Happy Little Zeros and Ones
by George Pennington
Title
Happy Little Zeros and Ones
Artist
George Pennington
Medium
Digital Art - Digital Art
Description
An abstract happy little digital oil painting.
It was one of those life changing events that we can miss if we aren’t paying attention. A couple of days of classes on (www.creativelive.com) demonstrating various features and tools including Adobe software applications. At the time, around ten years ago as I recall, content-aware was not yet, well…not yet. Cloning was a tool and so was the History Brush tool. My classes were all picked out. Advanced retouching, masking, using gradients and the like. A busy few days, but there was a gap. Between “Fonts for Beginners” and “Making Brushes” there was an unfilled hour or so. I decided to pass the time with “Painting with Adobe Photoshop.” As with typing class in high school, the odds of my using these skills were somewhere between slim and none. “I’ll never do a lot of typing.”
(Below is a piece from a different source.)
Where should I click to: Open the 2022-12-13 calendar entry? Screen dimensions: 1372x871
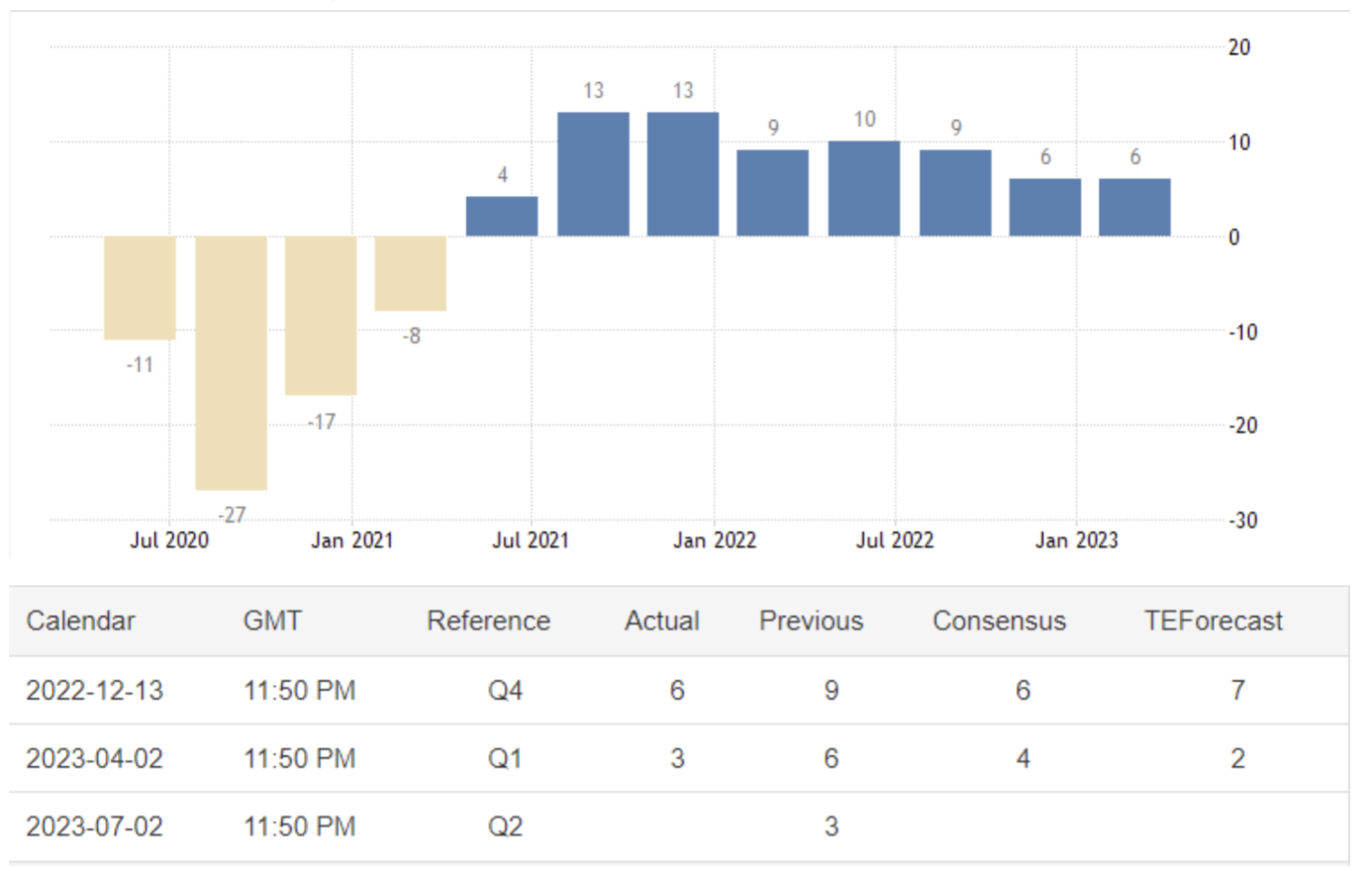(x=94, y=690)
My interest in Photoshop derives from my passion for photography. Having made photographs with film and prints in darkrooms, my gradual adoption of digital photography began in 1998 with an Olympus D-600L one megapixel camera that took about a half-an-hour to write an image to disk. I was used to shooting a Canon F1 with a motor drive at the time. Can you hear it? “Chga, chga, chga.” Over time I missed the darkroom less and less as the hardware and software tools brought digital imaging to and eventually beyond the quality of my old kodachromes. Photoshop brought my ability to edit photography to a whole new level. But painting? What does photoshop have to do with painting? Working with paint is messier than working in darkrooms.
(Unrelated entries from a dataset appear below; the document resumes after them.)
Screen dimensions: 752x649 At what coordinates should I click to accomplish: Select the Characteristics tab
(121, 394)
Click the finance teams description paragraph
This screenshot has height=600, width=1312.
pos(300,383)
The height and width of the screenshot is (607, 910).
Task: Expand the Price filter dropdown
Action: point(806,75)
This “fill” class about painting with Adobe photoshop introduced me to Jack “Wow” Davis. An Adobe Photoshop Hall of Famer and best selling author, Jack Davis has some classroom time logged as an instructor and delivers in easy to follow terms with a wonderful sense of humor. Textures, pattern fill, opacity, paint layers. Blocking, traditional paint file naming, blend modes. Digital technique, same as analogue, might all be the stuff of Houdini, but once you see it… To make a long story short, you don’t need a Wacom tablet to paint with Photoshop but you really do need a Wacom tablet to paint with Photoshop. I know. I paint with Photoshop every day.